Let’s form these living covenants and know that we are all in relation to each other. My covenant that started with one radically liberal minister has grown to include a staff member who checks in with me every Sunday and offers direct feedback but knows that sometimes we both have to work on understanding each other. The congregants who intentionally start conversations with me to work on my small chat skills, the elderly congregant who loves to hug but allowed me space to get used to being touched, and those who recognize what an autistic meltdown looks like and will offer to find me a quiet space to calm down in. It’s a covenant that didn’t exist when I went through the process of becoming a member at my current congregation, nor when anyone else goes through their own processes of membership, but it has evolved overtime because we are all here on this journey together. It does not require advance knowledge of the other person, a congregational study in disabilities, or an official document declaring these covenants. It doesn’t always have to require even an official statement from church staff saying “this needs to happen”.

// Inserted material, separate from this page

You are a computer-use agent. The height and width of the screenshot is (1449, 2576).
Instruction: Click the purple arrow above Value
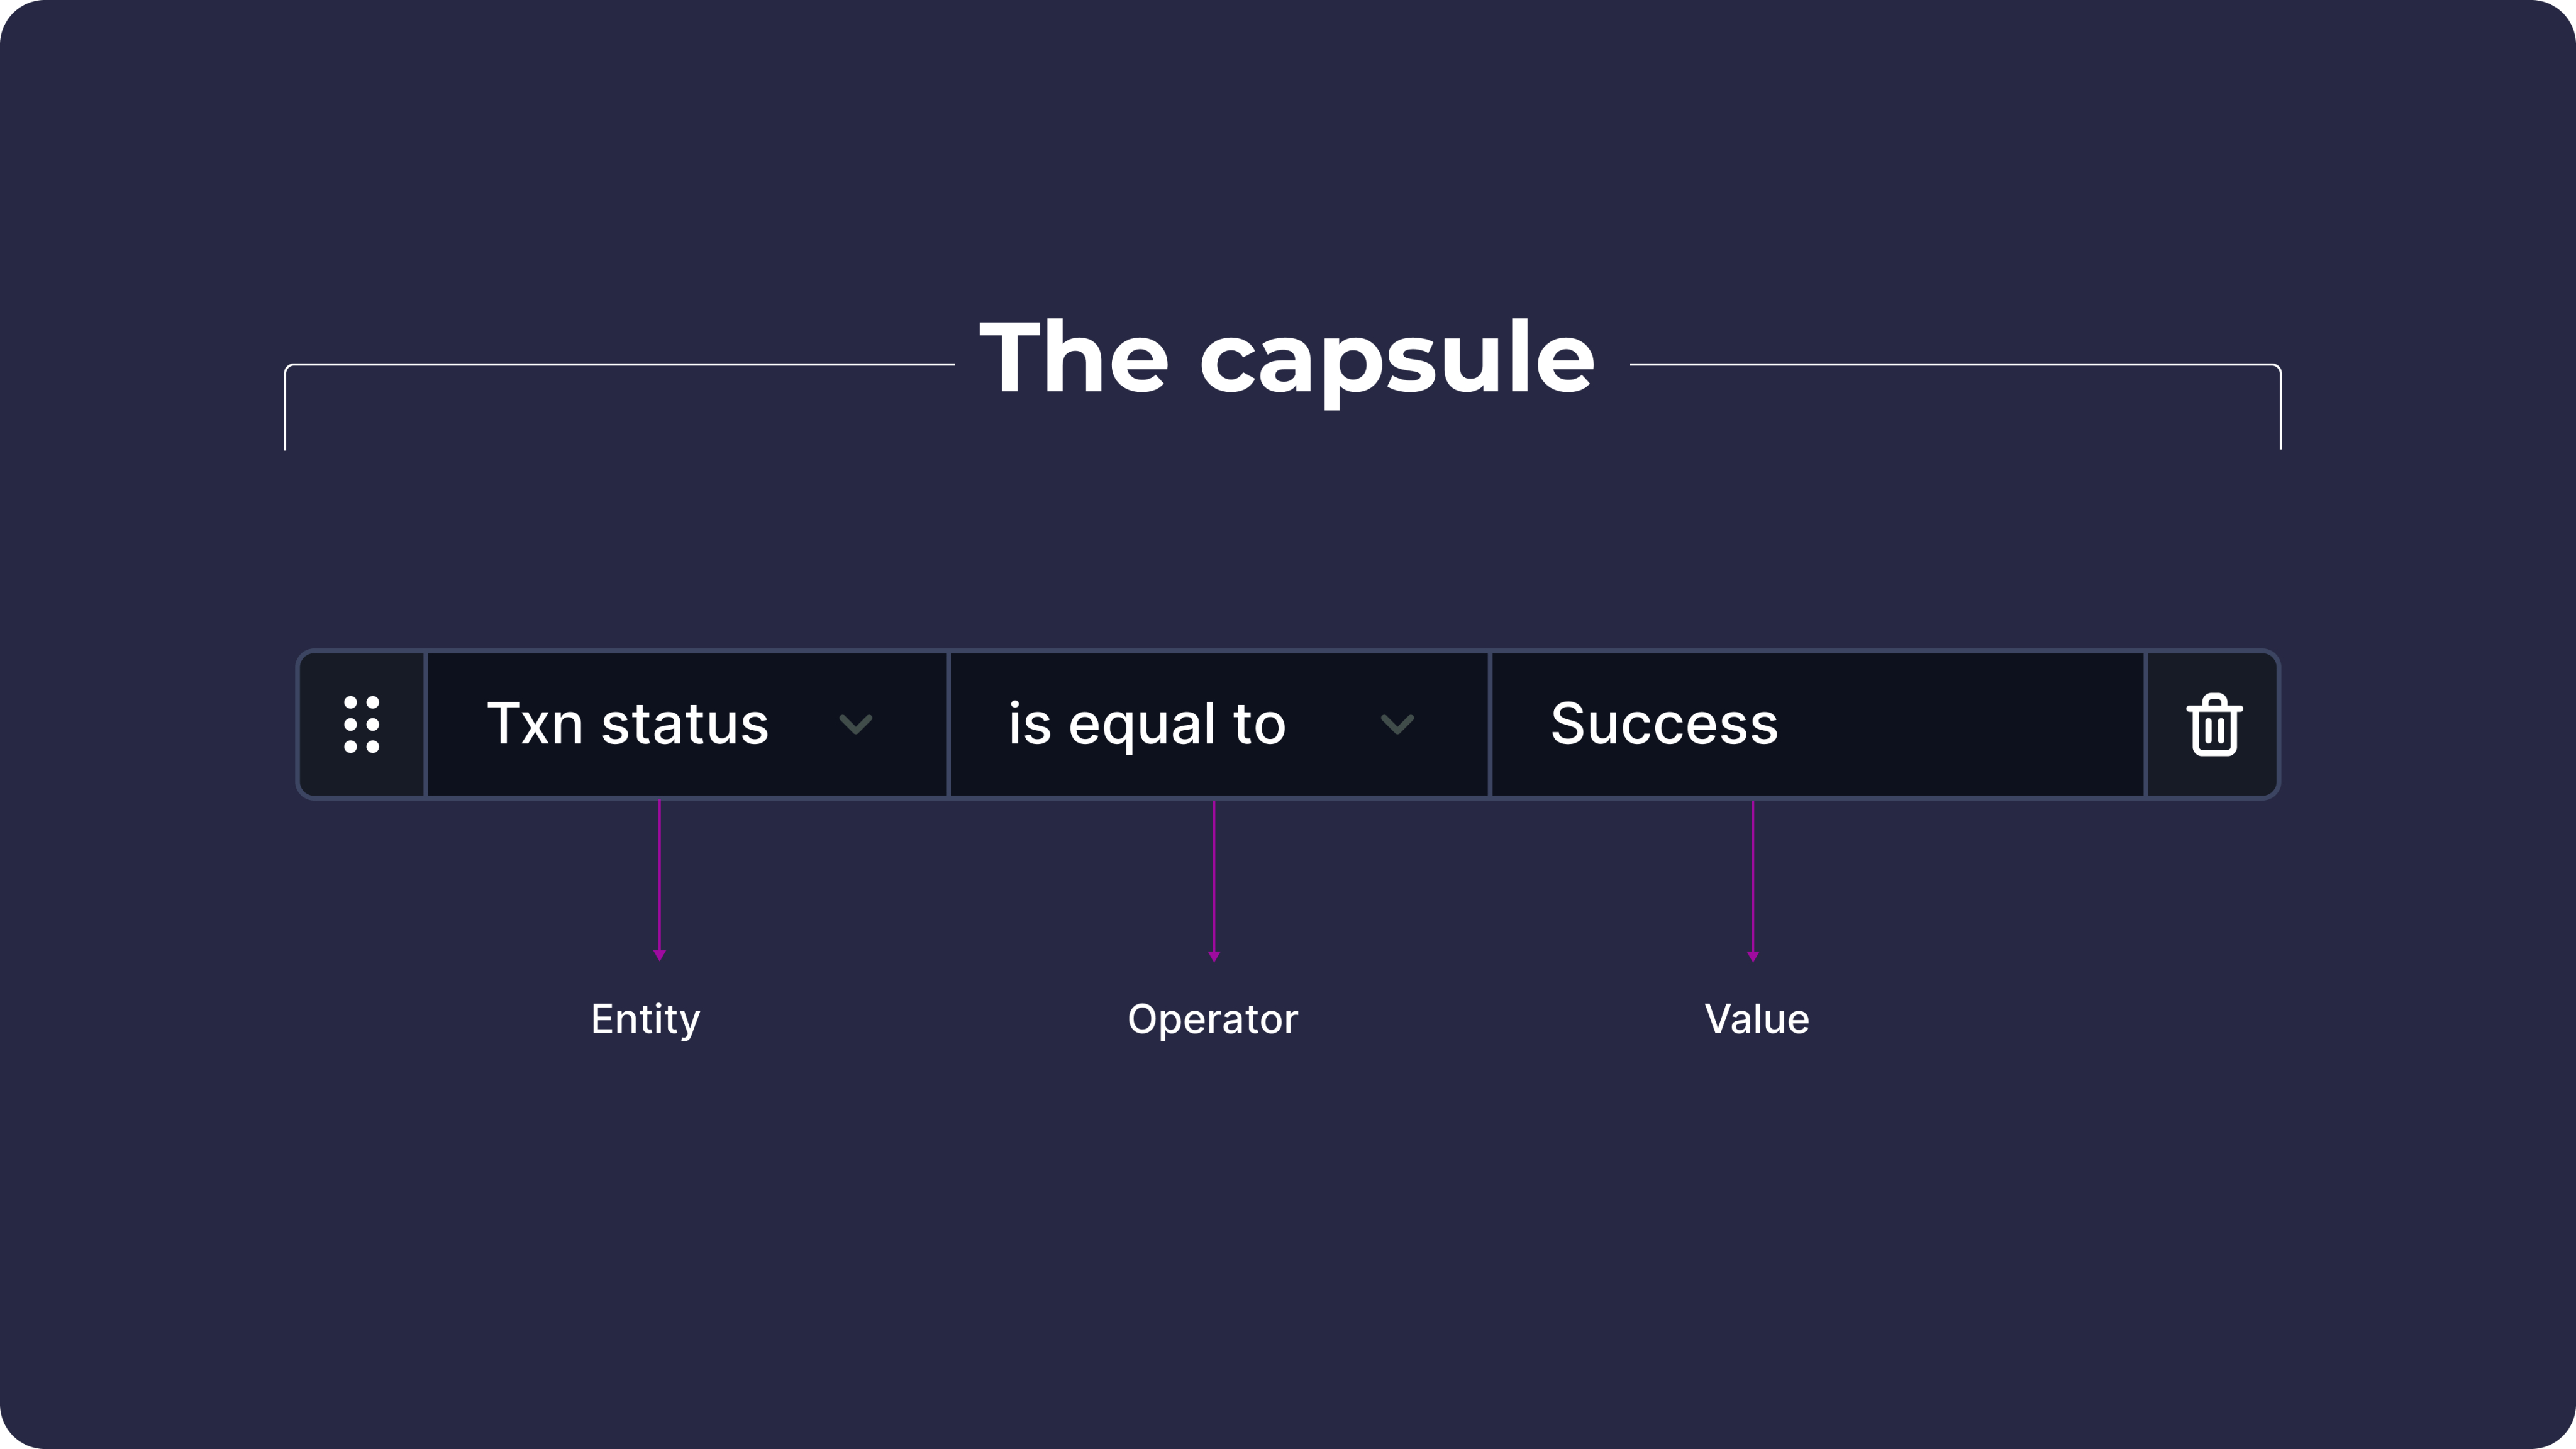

I am intrinsically drawn to religion, called to provide ministry, and at the same time I often exclaim that I find my sanctuary in my church family; the covenant that has been created allows me to find a non-judgmental space where I am welcomed in as I am. I am reminded, on occasion, that no matter how hard I try to “pass” as non-disabled for anyone on the outside looking in there are signs that I, and others, sometimes struggle with. The covenant that exists has allowed me not to be anxious when I enter my house of worship and take part in church life be it attending the annual Chicken and Biscuit Dinner each fall or, to be even more daring, going to other member’s house for a Saturday brunch without needing assistance. As I have grown up to feel more comfortable by myself, an introvert out of necessity, even I sometimes crave social interaction and acceptance.
On this second Sunday of Lent I send out a call asking each of us to consider what covenants we have in our lives. I then ask to consider what covenants can be formed with others with our own personal struggles. It is time to acknowledge that we are created in the likeness of God and through that have the ability to form covenants with others that show our own understanding and love for each other.